Dr. phil. Barbara Studer: Wie Worte unser Denken & Fühlen beeinflussen

Text: Dr. phil. Barbara Studer
Foto: Mirjam Zurbrügg

Ladies Drive No. 69. Dr. phil. Barbara Studer: Wie Worte unser Denken & Fühlen beeinflussen
Ladies Drive No. 69 Cover: Die Macht & Magie emotionaler Worte

Neurowissenschaftliche Perspektiven für Unternehmertum und Führung

Sprache und der differenzierte Ausdruck von Emotionen spielen eine fundamentale Rolle für unsere Wahrnehmung, unser Erleben und die Art und Weise, wie wir die Welt um uns herum gestalten. Neuro­wissenschaftliche Studien unterstreichen die Bedeutung von Sprache als Schlüssel zur Selbstwahrnehmung und sozialen Interaktion – beides essenzielle Kompetenzen für Führungskräfte und Unternehmer:innen. In diesem Kontext möchte ich aufzeigen, wie Worte unsere Wahrnehmung und unsere Emotionen und die anderer beeinflussen. Und wie negative Worte vs. freundliche Worte und differenzierte Komplimente das Erleben des anderen beeinflussen können.

WIE WORTE UNSERE WAHRNEHMUNG BEEINFLUSSEN

Sprache ist eng mit der Wahrnehmung und Verarbeitung von Erfahrungen im Gehirn verknüpft. Studien zeigen, dass der präfrontale Kortex – eine Region, die für komplexe Entscheidungsfindung, Planung und Selbstwahrnehmung verantwortlich ist – eng mit Sprachzentren wie dem Broca-Areal und dem Wernicke-Areal zusammenarbeitet. Ohne Sprache bleibt unsere Wahrnehmung diffus und unstrukturiert, da Worte Erlebnissen Bedeutung ver­­leihen und sie in einen grösseren Kontext einordnen. Weiterhin zeigen Studien, dass Sprache nicht nur unser Denken, sondern auch unsere Wahrnehmung formt, zum Beispiel wie wir Zeit, Raum und sogar Farben wahrnehmen: Menschen, deren Sprache keine spezifischen Begriffe für verschiedene Blautöne hat, nehmen diese Unterschiede deutlich weniger differenziert wahr.

Implikationen für das Unternehmertum

Führungskräfte, die in der Lage sind, ihre Vision und Strategie klar in Worte zu fassen, schaffen eine gemeinsame Basis für ihr Team. Ohne diese sprachliche Konkretisierung bleibt die Unternehmens­vision abstrakt und schwer greifbar. Worte strukturieren nicht nur Gedanken, sondern schaffen auch die Grundlage für Handlungs­orientierung und Motivation. Darum übe ich mich als Unternehmerin darin, die Werte und Vision meines Unternehmens klar und präzise zu kommunizieren, damit ich leichter ein kohärentes Team aufbauen kann, das durch greifbare Ziele inspiriert und motiviert ist.
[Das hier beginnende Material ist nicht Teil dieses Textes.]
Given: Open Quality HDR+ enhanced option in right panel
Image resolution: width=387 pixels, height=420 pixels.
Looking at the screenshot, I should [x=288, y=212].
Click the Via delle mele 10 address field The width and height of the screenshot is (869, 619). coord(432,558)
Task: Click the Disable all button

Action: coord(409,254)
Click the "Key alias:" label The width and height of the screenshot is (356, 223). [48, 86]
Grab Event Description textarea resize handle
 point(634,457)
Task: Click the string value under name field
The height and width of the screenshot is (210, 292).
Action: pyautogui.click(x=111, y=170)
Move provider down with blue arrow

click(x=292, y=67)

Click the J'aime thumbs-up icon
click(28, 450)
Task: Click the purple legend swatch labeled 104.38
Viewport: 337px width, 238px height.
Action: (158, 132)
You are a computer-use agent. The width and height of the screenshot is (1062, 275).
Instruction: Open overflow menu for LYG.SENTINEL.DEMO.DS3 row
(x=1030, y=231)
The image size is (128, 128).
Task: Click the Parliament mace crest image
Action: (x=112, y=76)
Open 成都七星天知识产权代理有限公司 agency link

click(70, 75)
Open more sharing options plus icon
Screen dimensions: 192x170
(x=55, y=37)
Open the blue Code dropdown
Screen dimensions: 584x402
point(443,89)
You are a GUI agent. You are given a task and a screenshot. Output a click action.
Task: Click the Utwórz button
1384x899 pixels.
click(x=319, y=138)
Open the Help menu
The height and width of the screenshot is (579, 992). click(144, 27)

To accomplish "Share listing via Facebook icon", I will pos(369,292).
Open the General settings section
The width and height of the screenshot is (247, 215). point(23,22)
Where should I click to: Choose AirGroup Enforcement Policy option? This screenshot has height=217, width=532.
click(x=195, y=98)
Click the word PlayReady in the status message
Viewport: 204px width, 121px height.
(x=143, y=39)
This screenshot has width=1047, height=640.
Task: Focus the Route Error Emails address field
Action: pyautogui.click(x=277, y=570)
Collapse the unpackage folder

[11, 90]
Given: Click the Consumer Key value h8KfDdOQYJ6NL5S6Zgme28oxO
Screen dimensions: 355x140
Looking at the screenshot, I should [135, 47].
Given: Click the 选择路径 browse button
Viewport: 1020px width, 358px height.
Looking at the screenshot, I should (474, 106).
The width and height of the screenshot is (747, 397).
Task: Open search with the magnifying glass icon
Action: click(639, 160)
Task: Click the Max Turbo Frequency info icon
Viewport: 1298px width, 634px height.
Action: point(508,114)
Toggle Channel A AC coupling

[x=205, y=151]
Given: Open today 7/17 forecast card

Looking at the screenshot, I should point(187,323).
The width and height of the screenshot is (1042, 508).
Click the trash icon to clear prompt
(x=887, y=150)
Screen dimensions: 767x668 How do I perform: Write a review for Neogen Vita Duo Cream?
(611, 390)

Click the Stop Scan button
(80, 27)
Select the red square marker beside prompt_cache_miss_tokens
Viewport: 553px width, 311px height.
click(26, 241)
WIE WORTE UNSERE EMOTIONEN UND ERFAHRUNGEN BEEINFLUSSEN

Emotionale Ausdrucksfähigkeit hängt eng mit der Entwicklung des limbischen Systems und des präfrontalen Kortex zusammen. Studien zeigen, dass Menschen mit einem differenzierten emotionalen Vokabular besser in der Lage sind, ihre Gefühle zu regulieren und komplexe soziale Interaktionen zu navigieren. So konnten beispielsweise die Neurowissenschaftlerin Lisa Feldman Barrett und ihr Team aufzeigen, dass Menschen mit einem reichhaltigen emotionalen Vokabular – also der Fähigkeit, Emotionen wie „Frustration“, „Enttäuschung“ oder „Euphorie“ zu benennen – weniger anfällig für Stress sind und bessere Entscheidungen treffen. Diese Fähigkeit wird als „emotionale Granularität“ bezeichnet.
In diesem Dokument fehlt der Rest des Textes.